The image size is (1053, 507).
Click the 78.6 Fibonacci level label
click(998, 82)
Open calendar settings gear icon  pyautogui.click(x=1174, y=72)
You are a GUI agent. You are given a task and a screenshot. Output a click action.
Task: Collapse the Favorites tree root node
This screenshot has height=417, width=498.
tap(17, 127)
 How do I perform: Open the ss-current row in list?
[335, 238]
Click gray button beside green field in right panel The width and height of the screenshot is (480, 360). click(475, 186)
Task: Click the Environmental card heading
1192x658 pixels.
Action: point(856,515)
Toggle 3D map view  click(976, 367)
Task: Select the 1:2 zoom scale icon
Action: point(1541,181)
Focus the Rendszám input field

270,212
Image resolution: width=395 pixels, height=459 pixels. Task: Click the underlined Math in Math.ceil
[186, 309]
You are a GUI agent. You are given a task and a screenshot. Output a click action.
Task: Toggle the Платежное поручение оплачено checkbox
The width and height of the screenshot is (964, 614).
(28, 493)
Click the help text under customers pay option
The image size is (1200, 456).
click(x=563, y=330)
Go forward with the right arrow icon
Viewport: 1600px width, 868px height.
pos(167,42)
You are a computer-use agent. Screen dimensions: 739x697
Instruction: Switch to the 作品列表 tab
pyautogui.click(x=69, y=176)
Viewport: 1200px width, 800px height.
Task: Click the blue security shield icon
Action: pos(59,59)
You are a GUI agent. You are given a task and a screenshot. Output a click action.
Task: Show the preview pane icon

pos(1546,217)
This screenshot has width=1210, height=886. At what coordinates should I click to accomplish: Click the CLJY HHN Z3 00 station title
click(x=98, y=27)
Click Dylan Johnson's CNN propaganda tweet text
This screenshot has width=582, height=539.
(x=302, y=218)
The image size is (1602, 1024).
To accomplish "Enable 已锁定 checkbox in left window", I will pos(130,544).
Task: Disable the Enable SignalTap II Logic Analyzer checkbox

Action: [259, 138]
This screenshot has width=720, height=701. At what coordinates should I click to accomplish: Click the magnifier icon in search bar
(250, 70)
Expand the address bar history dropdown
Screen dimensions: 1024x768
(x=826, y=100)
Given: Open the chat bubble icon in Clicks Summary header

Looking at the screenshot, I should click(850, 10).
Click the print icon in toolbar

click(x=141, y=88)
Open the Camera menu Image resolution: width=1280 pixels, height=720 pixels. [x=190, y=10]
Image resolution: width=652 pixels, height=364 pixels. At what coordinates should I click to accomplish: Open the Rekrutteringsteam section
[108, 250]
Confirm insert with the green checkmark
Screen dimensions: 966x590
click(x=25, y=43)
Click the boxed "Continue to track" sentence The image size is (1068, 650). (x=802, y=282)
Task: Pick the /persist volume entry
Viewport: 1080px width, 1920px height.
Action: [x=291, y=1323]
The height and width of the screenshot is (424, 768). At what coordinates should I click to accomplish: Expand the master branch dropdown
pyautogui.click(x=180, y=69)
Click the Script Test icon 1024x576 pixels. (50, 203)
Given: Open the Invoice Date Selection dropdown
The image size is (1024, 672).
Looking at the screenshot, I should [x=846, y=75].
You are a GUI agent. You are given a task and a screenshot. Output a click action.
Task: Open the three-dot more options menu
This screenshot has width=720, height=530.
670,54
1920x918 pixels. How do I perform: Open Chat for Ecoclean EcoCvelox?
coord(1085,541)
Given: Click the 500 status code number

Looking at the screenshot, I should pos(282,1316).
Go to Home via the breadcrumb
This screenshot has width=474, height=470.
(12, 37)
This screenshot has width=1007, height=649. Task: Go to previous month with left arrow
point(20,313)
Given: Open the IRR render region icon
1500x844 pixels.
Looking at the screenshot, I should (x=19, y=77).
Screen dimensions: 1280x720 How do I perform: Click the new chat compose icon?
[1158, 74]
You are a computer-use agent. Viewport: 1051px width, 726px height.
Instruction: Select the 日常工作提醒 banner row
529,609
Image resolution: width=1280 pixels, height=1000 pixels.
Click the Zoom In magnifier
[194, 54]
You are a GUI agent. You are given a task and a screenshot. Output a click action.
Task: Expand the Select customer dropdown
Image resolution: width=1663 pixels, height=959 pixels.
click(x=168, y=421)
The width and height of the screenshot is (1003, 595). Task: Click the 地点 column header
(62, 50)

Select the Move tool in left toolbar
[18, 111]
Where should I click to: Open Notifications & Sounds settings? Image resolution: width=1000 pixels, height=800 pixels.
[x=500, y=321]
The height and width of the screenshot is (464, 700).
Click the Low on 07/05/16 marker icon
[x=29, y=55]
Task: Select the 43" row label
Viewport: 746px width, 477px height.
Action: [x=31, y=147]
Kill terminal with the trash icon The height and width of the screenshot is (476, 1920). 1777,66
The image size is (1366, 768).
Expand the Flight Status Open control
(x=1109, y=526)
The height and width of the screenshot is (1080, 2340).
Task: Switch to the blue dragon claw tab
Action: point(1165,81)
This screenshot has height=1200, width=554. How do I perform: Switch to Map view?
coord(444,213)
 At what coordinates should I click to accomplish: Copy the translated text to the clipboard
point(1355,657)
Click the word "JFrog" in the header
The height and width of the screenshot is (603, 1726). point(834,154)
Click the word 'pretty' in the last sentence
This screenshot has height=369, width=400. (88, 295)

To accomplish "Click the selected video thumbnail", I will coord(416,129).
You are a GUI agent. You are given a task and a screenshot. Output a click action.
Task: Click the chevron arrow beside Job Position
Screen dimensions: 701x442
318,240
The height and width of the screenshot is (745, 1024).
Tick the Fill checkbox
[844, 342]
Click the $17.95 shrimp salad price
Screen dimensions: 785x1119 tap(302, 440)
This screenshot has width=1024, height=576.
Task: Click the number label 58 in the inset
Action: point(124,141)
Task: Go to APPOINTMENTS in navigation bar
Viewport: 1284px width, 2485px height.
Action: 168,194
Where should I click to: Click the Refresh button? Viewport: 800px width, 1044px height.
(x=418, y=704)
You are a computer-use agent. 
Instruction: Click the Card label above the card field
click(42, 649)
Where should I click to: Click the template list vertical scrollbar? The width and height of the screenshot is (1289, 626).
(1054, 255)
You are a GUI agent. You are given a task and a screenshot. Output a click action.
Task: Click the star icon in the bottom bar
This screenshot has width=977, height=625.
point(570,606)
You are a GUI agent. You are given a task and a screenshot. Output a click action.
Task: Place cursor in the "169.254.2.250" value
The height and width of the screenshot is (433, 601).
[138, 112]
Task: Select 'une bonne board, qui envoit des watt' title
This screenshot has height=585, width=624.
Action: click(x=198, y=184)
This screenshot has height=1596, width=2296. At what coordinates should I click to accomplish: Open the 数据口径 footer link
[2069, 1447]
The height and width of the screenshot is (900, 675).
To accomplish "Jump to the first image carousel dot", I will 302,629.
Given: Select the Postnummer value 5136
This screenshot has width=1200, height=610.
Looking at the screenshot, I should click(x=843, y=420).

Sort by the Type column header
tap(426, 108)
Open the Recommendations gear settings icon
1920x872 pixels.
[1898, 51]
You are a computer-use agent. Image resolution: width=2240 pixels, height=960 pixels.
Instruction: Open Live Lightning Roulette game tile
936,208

# Your objective
Go through the lines above and copy any that contain "beside".

# Response area
Click gray button beside green field in right panel The width and height of the screenshot is (480, 360). click(475, 186)
Task: Click the chevron arrow beside Job Position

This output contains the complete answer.